__WHAT YOU NEED TO DO__:
Revise the lines below by changing every "Viewport" to "Display area" and leaving all else unchanged.

--- START OF AVAILABLE DATA ---

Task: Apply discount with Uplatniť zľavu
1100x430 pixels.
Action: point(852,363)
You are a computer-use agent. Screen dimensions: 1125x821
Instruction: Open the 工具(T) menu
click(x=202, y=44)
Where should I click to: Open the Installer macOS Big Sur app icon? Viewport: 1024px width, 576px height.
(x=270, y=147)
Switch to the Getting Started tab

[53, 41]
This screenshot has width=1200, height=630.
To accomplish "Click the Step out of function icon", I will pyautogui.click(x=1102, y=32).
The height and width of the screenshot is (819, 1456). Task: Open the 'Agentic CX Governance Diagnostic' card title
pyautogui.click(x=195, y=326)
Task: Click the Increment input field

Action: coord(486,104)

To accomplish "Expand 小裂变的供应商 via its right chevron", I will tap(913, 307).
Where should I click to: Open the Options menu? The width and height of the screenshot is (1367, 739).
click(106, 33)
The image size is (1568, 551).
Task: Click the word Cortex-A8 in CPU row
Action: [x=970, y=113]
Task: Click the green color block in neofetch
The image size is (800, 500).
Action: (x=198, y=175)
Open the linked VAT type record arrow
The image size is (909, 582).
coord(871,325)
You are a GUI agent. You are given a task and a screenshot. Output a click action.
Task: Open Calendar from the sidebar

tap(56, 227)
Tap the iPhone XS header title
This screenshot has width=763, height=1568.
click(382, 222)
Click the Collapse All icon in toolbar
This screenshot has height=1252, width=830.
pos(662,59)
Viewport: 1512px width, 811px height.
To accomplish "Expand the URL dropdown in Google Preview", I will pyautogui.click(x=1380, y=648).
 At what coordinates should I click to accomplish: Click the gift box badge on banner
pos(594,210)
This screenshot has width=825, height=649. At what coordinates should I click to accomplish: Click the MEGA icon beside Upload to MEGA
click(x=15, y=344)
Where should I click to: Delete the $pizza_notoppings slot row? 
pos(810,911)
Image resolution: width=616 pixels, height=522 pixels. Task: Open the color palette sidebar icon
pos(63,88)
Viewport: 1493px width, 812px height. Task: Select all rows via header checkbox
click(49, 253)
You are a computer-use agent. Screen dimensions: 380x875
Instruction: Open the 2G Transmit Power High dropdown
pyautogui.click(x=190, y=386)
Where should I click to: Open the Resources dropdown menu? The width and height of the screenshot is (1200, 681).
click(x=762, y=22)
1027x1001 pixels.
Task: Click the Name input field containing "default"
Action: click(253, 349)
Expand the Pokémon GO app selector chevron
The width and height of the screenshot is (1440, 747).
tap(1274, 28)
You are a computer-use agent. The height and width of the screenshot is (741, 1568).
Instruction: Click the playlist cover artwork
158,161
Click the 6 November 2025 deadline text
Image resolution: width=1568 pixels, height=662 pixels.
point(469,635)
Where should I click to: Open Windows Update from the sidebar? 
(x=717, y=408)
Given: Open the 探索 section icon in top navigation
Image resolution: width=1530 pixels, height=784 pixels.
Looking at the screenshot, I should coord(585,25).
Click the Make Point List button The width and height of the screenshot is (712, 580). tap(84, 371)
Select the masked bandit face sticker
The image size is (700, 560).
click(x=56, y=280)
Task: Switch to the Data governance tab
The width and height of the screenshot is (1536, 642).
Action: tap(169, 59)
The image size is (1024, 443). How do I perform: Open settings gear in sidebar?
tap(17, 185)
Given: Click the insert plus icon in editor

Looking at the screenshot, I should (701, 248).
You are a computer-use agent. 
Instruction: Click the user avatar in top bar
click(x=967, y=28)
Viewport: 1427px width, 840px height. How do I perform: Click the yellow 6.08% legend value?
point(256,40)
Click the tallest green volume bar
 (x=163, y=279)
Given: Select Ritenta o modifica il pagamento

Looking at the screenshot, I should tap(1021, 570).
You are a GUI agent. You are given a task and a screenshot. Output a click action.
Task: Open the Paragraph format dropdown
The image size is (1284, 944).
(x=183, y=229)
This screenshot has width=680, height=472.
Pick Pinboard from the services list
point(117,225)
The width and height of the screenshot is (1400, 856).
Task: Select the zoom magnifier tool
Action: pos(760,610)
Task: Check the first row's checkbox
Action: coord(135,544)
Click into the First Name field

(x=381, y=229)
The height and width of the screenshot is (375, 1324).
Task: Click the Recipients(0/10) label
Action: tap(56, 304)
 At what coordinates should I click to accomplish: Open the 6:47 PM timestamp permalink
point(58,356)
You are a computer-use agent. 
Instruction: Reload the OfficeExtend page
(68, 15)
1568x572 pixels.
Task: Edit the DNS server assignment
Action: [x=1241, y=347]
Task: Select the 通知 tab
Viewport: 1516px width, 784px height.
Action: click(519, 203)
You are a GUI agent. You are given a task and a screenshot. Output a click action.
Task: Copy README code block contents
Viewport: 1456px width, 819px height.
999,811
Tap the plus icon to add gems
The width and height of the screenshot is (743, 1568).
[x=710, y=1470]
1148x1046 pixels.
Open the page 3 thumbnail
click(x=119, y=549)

--- END OF AVAILABLE DATA ---

__WRITTEN RESPONSE__:
Task: Apply discount with Uplatniť zľavu
1100x430 pixels.
Action: point(852,363)
You are a computer-use agent. Screen dimensions: 1125x821
Instruction: Open the 工具(T) menu
click(x=202, y=44)
Where should I click to: Open the Installer macOS Big Sur app icon? Display area: 1024px width, 576px height.
(x=270, y=147)
Switch to the Getting Started tab

[53, 41]
This screenshot has width=1200, height=630.
To accomplish "Click the Step out of function icon", I will pyautogui.click(x=1102, y=32).
The height and width of the screenshot is (819, 1456). Task: Open the 'Agentic CX Governance Diagnostic' card title
pyautogui.click(x=195, y=326)
Task: Click the Increment input field

Action: coord(486,104)

To accomplish "Expand 小裂变的供应商 via its right chevron", I will tap(913, 307).
Where should I click to: Open the Options menu? The width and height of the screenshot is (1367, 739).
click(106, 33)
The image size is (1568, 551).
Task: Click the word Cortex-A8 in CPU row
Action: [x=970, y=113]
Task: Click the green color block in neofetch
The image size is (800, 500).
Action: (x=198, y=175)
Open the linked VAT type record arrow
The image size is (909, 582).
coord(871,325)
You are a GUI agent. You are given a task and a screenshot. Output a click action.
Task: Open Calendar from the sidebar

tap(56, 227)
Tap the iPhone XS header title
This screenshot has width=763, height=1568.
click(382, 222)
Click the Collapse All icon in toolbar
This screenshot has height=1252, width=830.
pos(662,59)
Display area: 1512px width, 811px height.
To accomplish "Expand the URL dropdown in Google Preview", I will pyautogui.click(x=1380, y=648).
 At what coordinates should I click to accomplish: Click the gift box badge on banner
pos(594,210)
This screenshot has width=825, height=649. At what coordinates should I click to accomplish: Click the MEGA icon beside Upload to MEGA
click(x=15, y=344)
Where should I click to: Delete the $pizza_notoppings slot row? 
pos(810,911)
Image resolution: width=616 pixels, height=522 pixels. Task: Open the color palette sidebar icon
pos(63,88)
Display area: 1493px width, 812px height. Task: Select all rows via header checkbox
click(49, 253)
You are a computer-use agent. Screen dimensions: 380x875
Instruction: Open the 2G Transmit Power High dropdown
pyautogui.click(x=190, y=386)
Where should I click to: Open the Resources dropdown menu? The width and height of the screenshot is (1200, 681).
click(x=762, y=22)
1027x1001 pixels.
Task: Click the Name input field containing "default"
Action: click(253, 349)
Expand the Pokémon GO app selector chevron
The width and height of the screenshot is (1440, 747).
tap(1274, 28)
You are a computer-use agent. The height and width of the screenshot is (741, 1568).
Instruction: Click the playlist cover artwork
158,161
Click the 6 November 2025 deadline text
Image resolution: width=1568 pixels, height=662 pixels.
point(469,635)
Where should I click to: Open Windows Update from the sidebar? 
(x=717, y=408)
Given: Open the 探索 section icon in top navigation
Image resolution: width=1530 pixels, height=784 pixels.
Looking at the screenshot, I should coord(585,25).
Click the Make Point List button The width and height of the screenshot is (712, 580). tap(84, 371)
Select the masked bandit face sticker
The image size is (700, 560).
click(x=56, y=280)
Task: Switch to the Data governance tab
The width and height of the screenshot is (1536, 642).
Action: tap(169, 59)
The image size is (1024, 443). How do I perform: Open settings gear in sidebar?
tap(17, 185)
Given: Click the insert plus icon in editor

Looking at the screenshot, I should (701, 248).
You are a computer-use agent. 
Instruction: Click the user avatar in top bar
click(x=967, y=28)
Display area: 1427px width, 840px height. How do I perform: Click the yellow 6.08% legend value?
point(256,40)
Click the tallest green volume bar
 (x=163, y=279)
Given: Select Ritenta o modifica il pagamento

Looking at the screenshot, I should tap(1021, 570).
You are a GUI agent. You are given a task and a screenshot. Output a click action.
Task: Open the Paragraph format dropdown
The image size is (1284, 944).
(x=183, y=229)
This screenshot has width=680, height=472.
Pick Pinboard from the services list
point(117,225)
The width and height of the screenshot is (1400, 856).
Task: Select the zoom magnifier tool
Action: pos(760,610)
Task: Check the first row's checkbox
Action: coord(135,544)
Click into the First Name field

(x=381, y=229)
The height and width of the screenshot is (375, 1324).
Task: Click the Recipients(0/10) label
Action: tap(56, 304)
 At what coordinates should I click to accomplish: Open the 6:47 PM timestamp permalink
point(58,356)
You are a computer-use agent. 
Instruction: Reload the OfficeExtend page
(68, 15)
1568x572 pixels.
Task: Edit the DNS server assignment
Action: [x=1241, y=347]
Task: Select the 通知 tab
Display area: 1516px width, 784px height.
Action: click(519, 203)
You are a GUI agent. You are given a task and a screenshot. Output a click action.
Task: Copy README code block contents
Display area: 1456px width, 819px height.
999,811
Tap the plus icon to add gems
The width and height of the screenshot is (743, 1568).
[x=710, y=1470]
1148x1046 pixels.
Open the page 3 thumbnail
click(x=119, y=549)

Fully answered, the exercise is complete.